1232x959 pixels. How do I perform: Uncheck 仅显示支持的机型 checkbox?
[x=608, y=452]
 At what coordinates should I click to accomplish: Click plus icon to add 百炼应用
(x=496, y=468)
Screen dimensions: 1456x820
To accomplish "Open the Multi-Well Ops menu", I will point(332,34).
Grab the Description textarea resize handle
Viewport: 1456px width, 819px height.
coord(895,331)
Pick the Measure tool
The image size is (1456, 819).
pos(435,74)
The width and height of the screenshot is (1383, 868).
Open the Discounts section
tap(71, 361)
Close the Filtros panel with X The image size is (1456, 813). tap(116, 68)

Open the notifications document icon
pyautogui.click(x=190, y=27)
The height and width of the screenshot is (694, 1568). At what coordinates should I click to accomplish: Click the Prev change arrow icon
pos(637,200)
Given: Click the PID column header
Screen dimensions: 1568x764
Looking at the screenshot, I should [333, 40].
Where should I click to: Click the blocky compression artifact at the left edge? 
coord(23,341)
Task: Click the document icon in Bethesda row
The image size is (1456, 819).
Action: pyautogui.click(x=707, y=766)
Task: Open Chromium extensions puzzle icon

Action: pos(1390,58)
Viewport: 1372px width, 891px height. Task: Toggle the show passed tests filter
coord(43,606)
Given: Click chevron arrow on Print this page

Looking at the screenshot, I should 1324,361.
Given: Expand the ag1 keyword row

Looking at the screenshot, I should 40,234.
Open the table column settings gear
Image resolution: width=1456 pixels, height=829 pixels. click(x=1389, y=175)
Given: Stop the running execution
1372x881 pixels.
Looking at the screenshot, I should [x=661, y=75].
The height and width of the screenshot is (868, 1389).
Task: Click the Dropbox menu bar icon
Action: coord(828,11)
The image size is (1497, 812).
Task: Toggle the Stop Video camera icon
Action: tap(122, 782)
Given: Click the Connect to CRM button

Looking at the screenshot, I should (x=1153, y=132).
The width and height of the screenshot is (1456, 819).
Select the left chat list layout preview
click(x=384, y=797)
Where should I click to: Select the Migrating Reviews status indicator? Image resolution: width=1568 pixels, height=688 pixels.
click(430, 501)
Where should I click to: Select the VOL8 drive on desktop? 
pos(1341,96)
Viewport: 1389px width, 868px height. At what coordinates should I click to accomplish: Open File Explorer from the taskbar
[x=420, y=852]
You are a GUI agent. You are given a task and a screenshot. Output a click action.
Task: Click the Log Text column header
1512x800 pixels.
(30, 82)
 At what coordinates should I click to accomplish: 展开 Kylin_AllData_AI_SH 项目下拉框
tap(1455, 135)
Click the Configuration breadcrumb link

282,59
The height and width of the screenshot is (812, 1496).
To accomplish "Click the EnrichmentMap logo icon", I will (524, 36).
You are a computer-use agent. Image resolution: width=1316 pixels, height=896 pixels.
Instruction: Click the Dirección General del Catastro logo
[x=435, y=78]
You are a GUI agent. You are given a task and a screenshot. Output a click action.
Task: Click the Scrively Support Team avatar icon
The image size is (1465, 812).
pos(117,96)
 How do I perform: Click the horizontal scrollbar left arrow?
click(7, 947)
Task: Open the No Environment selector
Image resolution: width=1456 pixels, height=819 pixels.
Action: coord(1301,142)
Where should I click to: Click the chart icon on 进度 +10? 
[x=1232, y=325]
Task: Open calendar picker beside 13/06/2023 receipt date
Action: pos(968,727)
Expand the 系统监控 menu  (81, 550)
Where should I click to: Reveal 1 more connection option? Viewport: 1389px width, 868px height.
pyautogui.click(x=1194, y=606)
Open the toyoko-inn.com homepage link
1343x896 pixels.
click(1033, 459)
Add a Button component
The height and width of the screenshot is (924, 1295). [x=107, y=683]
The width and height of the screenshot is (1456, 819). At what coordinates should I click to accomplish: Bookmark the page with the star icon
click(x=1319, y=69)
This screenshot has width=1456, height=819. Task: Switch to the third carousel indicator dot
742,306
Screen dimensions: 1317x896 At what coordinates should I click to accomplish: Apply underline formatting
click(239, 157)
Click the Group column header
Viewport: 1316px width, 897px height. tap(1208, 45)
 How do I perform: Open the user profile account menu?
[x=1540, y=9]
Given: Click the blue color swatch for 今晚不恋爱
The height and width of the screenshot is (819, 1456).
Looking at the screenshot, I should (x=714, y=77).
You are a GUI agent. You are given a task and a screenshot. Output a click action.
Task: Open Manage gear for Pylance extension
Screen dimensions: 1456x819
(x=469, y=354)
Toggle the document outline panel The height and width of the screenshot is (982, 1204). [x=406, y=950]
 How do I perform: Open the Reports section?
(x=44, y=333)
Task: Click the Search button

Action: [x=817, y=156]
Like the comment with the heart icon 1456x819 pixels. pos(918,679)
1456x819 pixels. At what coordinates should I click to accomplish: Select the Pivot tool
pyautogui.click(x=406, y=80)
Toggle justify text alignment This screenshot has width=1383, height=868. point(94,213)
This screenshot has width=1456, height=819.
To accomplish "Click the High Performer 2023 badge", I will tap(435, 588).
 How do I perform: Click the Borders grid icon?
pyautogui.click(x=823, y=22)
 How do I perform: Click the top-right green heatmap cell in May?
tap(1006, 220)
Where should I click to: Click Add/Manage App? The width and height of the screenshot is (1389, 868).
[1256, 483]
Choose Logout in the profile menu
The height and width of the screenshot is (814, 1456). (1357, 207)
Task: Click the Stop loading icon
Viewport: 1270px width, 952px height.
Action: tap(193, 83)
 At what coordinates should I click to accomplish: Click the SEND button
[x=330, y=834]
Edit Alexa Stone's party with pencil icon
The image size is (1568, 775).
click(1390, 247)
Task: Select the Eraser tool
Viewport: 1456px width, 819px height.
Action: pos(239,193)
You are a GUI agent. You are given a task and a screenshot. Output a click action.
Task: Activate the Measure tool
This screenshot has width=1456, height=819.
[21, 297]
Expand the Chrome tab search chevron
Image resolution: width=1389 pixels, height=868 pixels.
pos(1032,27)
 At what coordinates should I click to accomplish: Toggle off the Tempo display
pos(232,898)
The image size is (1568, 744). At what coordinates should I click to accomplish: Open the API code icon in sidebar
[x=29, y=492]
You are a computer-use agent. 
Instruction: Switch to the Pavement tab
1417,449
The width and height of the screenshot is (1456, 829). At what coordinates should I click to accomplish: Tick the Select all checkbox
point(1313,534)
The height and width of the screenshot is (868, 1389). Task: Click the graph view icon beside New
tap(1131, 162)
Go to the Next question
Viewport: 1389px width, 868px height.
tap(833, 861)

● Exercise brief: Search the data for "Measure". Copy each line that has it.

● Solution for this exercise:
Pick the Measure tool
Task: Activate the Measure tool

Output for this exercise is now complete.